Lieberman is the lead sponsor of the Domestic Partnership Benefits and Obligations Act of 2009 (DPBO) in the Senate. The House version is being backed by openly lesbian Wisconsin Representative Tammy Baldwin. The legislation cleared key committees on both sides of Congress late last year.

Under the bill, the spouses of gay and lesbian federal employees would be eligible for certain benefits currently barred by the Defense of Marriage Act (DOMA), the 1996 law that prohibits federal agencies from recognizing gay unions. DPBO would carve out an exception to the law.

A Congressional Budget Office (CBO) estimate put the cost of the benefits at “$101 million over the 2010-2015 period and $310 million though 2020.”

“CBO assumes that about 0.33 percent of federal employees would choose to register a same-sex domestic partnership if given the opportunity,” the agency said in a report released last week.

Officials said the estimate was based on information gathered from state and local governments which have adopted similar policies. Previous estimates had put the cost of the benefits at $63 million annually.

Lieberman appeared unfazed by the cost increase: “This legislation would cost about two-hundredths of a percent of the federal government's overall costs for the civilian workforce. That is a very small price to pay for the improvements we would see in recruitment, retention and morale.”

Lieberman added that the Office of Personnel Management (OPM) had “committed to provide an offset for the legislation.” Those offsets won't be unveiled until the bill reaches the full Senate.

The bill's single Republican vote out of committee suggests the legislation might face a difficult GOP hurdle in the Senate.

Even Baldwin has conceded that her bill might face difficult opposition from Republicans. She admitted as much earlier at a GLBT leadership conference in San Francisco, where she said several important gay rights bills will need to be tucked inside unrelated bills to clear the Senate's 60-vote threshold.

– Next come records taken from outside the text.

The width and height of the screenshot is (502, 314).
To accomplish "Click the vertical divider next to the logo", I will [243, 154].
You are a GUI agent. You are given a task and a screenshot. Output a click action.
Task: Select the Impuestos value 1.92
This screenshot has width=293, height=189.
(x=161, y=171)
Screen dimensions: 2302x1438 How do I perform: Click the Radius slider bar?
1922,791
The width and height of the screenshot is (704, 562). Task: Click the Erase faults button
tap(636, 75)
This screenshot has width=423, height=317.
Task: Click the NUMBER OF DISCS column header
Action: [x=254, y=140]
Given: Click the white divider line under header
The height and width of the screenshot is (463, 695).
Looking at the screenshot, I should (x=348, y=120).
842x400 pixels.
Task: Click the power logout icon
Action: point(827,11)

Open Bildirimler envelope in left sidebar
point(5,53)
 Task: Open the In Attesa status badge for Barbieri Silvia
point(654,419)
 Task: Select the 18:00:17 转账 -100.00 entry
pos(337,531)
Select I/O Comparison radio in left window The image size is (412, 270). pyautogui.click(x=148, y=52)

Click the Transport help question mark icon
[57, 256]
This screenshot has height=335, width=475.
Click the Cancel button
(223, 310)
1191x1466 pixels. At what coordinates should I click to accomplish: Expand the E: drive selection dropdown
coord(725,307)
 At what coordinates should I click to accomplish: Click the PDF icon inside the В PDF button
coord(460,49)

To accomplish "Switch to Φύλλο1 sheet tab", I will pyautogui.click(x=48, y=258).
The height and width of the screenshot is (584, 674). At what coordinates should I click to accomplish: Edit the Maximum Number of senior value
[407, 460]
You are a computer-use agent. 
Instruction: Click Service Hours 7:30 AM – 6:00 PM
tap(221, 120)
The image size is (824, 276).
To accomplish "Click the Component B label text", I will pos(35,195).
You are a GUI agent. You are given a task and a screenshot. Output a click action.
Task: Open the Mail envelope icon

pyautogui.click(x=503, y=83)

“I haven't spoken to [Senate Leader Harry Reid], but he is looking through that 60-vote challenge. My sense is he is looking for bills he can attach things to,” Baldwin said. “Senator Reid is committed to finding these vehicles to pass them through.”

During a January town hall style meeting in Tampa, President Barrack Obama reiterated his support for the measure.

“Regardless of your personal opinions, the notion that somebody who's working really hard for 30 years can't take their death benefits and transfer them to the person that they love the most in the world and who has supported them all their lives, that just doesn't seem fair,” Obama said.